• What is required: Pictures are to be dropped, and only the lines from the one containing "You are a computer-use" through the end of the data below are to be reproduced as written.

─── The data

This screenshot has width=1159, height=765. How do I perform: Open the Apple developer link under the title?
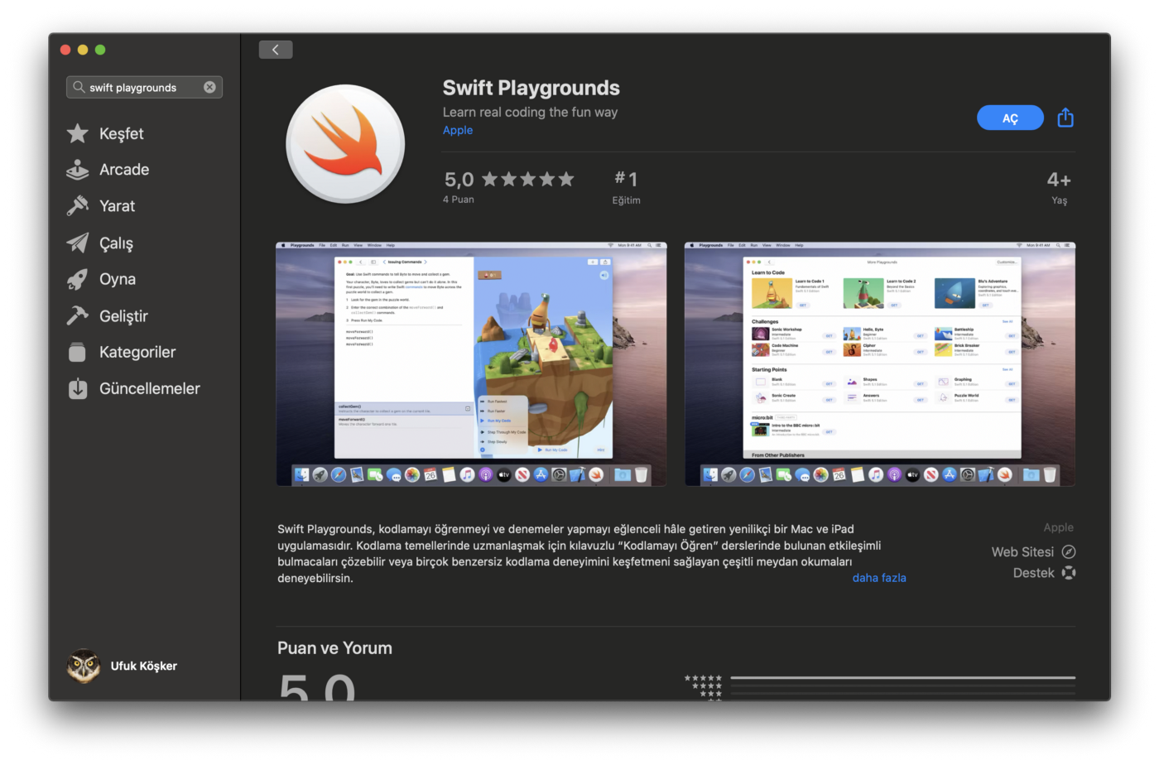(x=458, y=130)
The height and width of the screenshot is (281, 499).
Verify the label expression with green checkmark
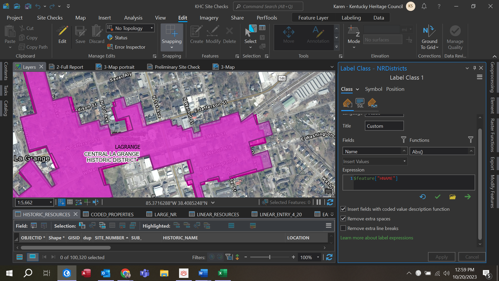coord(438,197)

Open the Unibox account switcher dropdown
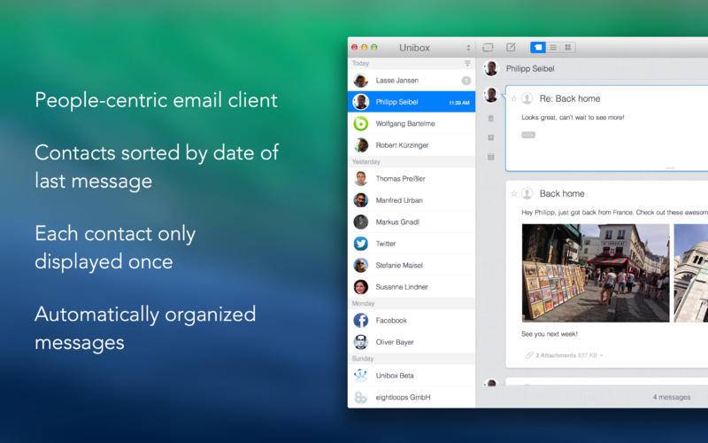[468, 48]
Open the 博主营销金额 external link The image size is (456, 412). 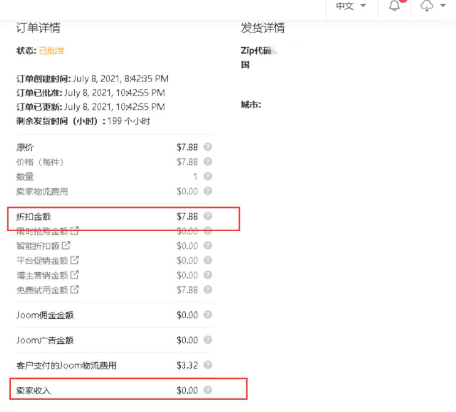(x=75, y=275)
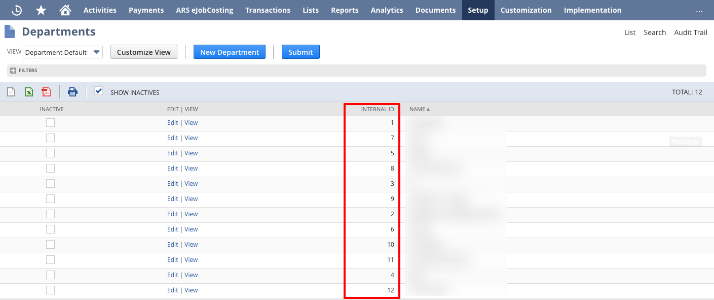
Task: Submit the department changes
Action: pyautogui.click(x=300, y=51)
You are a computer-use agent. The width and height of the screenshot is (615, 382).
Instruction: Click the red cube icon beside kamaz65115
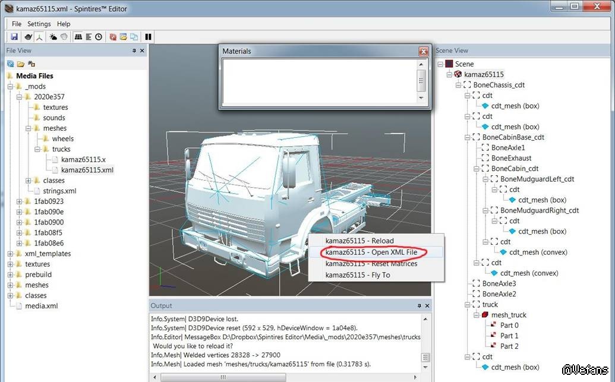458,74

──────

• Your solution:
You are a computer-use agent. The width and height of the screenshot is (615, 382).
Instruction: Click the red cube icon beside kamaz65115
458,74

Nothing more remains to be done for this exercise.